Canonical Encoding Specification
Version: 1.0
Status: NORMATIVE
Last Updated: 2026-02-02
Abstract
This document specifies the deterministic serialization rules for ICN federation protocol objects. Canonical encoding ensures that identical logical objects produce byte-identical serializations, enabling cryptographic verification across implementations.
Keywords
The key words "MUST", "MUST NOT", "REQUIRED", "SHALL", "SHALL NOT", "SHOULD", "SHOULD NOT", "RECOMMENDED", "MAY", and "OPTIONAL" in this document are to be interpreted as described in RFC 2119.
1. Overview
Canonical encoding is REQUIRED for:
- Objects that are cryptographically signed
- Objects that are cryptographically hashed
- Objects included in consensus state
- Objects used in cross-implementation verification
Non-canonical encoding MAY be used for:
- Wire protocol serialization (where explicit versioning is present)
- Local storage (where only one implementation reads the data)
- Debug output and logging
2. Encoding Format
2.1 Primary Format: CBOR
ICN uses CBOR (RFC 8949) as its canonical encoding format with the following constraints:
2.1.1 Definite Length Encoding
All CBOR objects MUST use definite-length encoding:
- Arrays MUST use definite-length array encoding (major type 4)

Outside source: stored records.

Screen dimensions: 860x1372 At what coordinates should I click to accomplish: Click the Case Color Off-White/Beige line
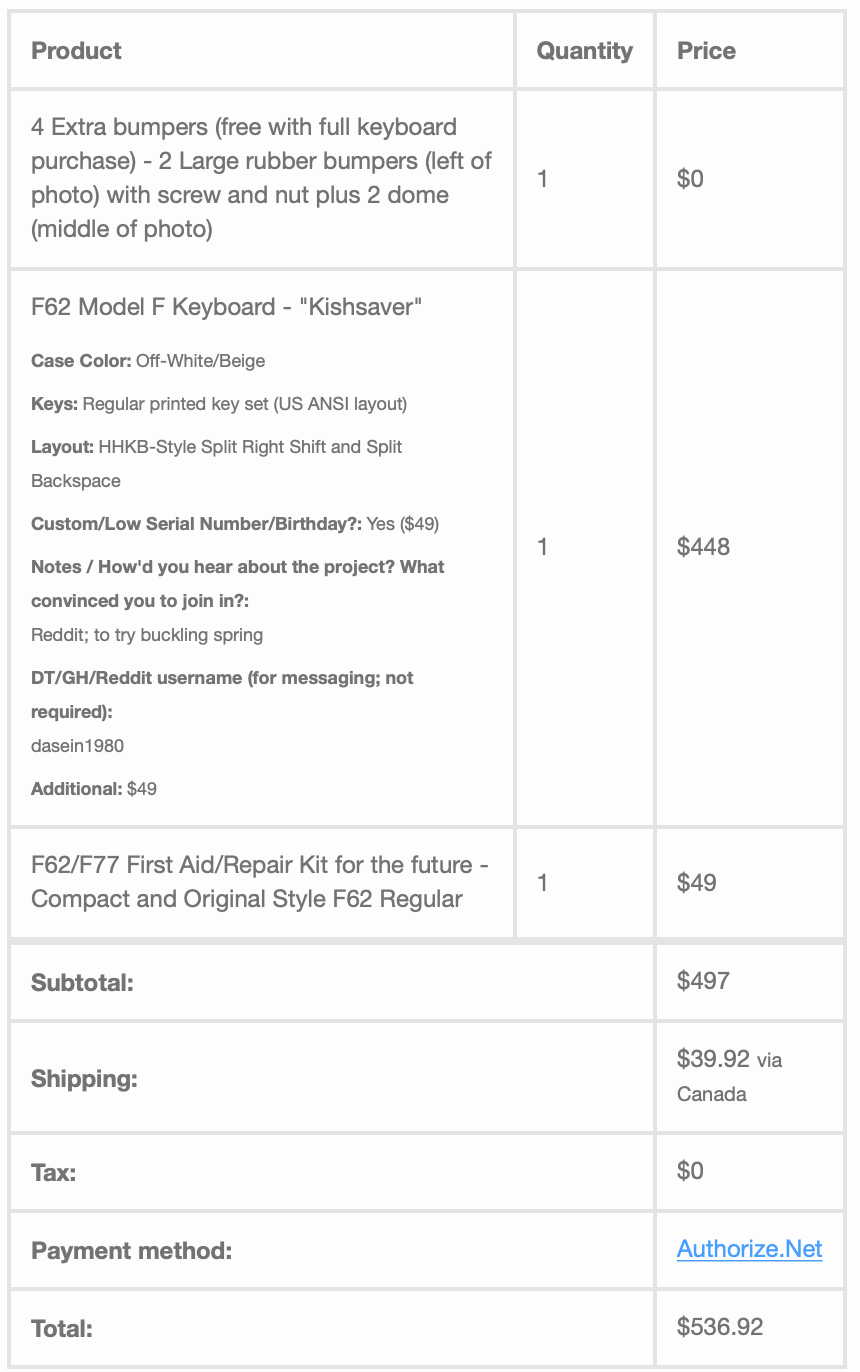coord(148,361)

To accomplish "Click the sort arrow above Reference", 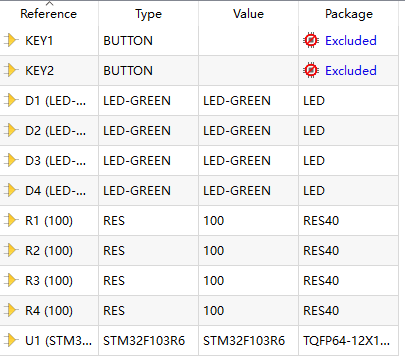I will tap(49, 3).
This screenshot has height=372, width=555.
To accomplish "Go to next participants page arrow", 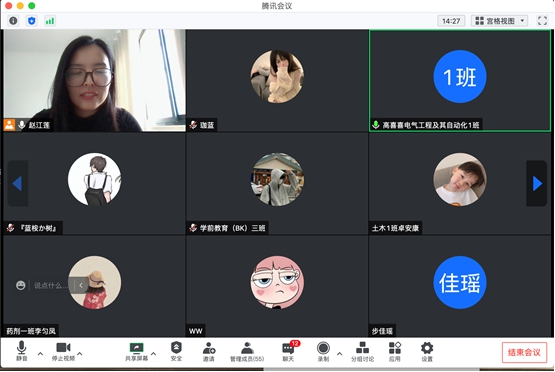I will (x=537, y=183).
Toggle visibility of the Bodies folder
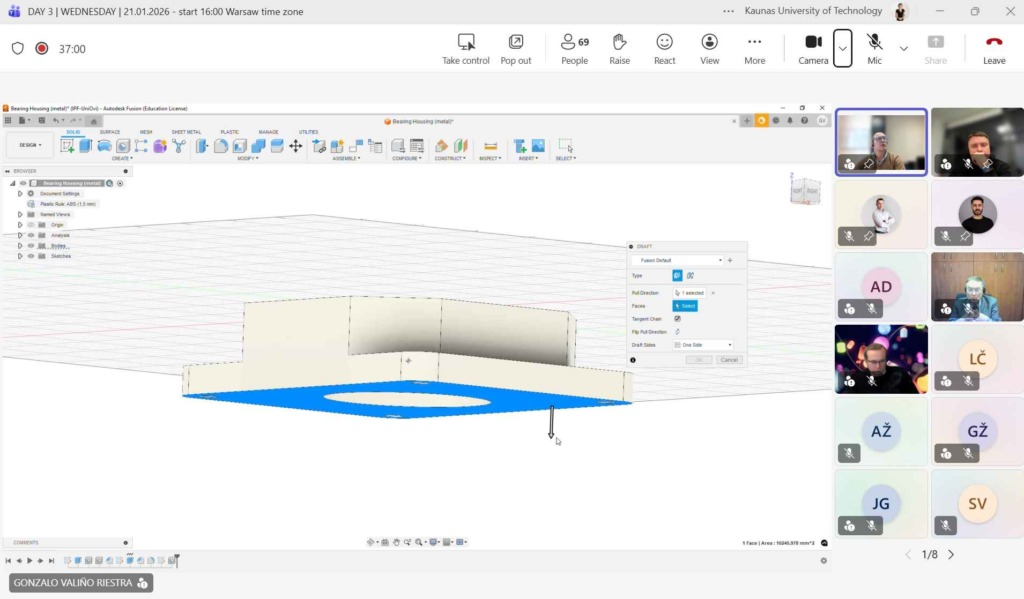Screen dimensions: 1024x599 [31, 246]
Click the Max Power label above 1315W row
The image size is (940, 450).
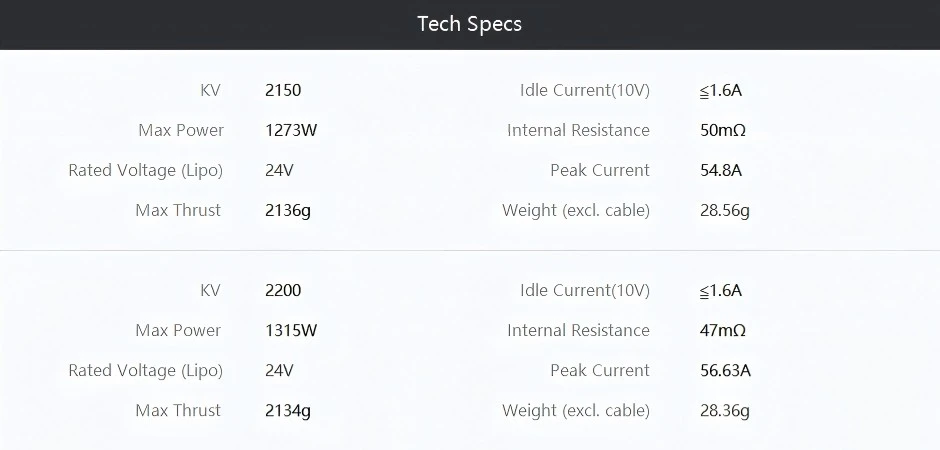pyautogui.click(x=180, y=330)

- Maps MUST use definite-length map encoding (major type 5)
- Byte strings MUST use definite-length encoding (major type 2)
- Text strings MUST use definite-length encoding (major type 3)
Indefinite-length encoding (break stop code 0xFF) MUST NOT be used.
2.1.2 Integer Encoding
Integers MUST be encoded in their shortest form:
- Values 0-23: Encode in initial byte (major type 0 or 1)
- Values 24-255: Use 1-byte argument (additional information 24)
- Values 256-65535: Use 2-byte argument (additional information 25)
- Values 65536-4294967295: Use 4-byte argument (additional information 26)
- Values ≥4294967296: Use 8-byte argument (additional information 27)
Negative integers MUST use major type 1 (negative integer).
2.1.3 Map Key Ordering
All CBOR maps MUST have keys sorted in bytewise lexicographic order:
// CORRECT: Keys sorted by byte representation
{
"action_hash": ...,
"action_type": ...,
"confirmations": ...,
"state_root": ...,
"timestamp": ...
}
// INCORRECT: Keys in insertion order
{
"timestamp": ...,
"action_type": ...,
"state_root": ...,
"action_hash": ...,
"confirmations": ...
}
Implementation Note: Use BTreeMap<K, V> in Rust, not HashMap<K, V>.
2.1.4 Floating Point
Floating-point numbers SHOULD be avoided in canonical encoding contexts.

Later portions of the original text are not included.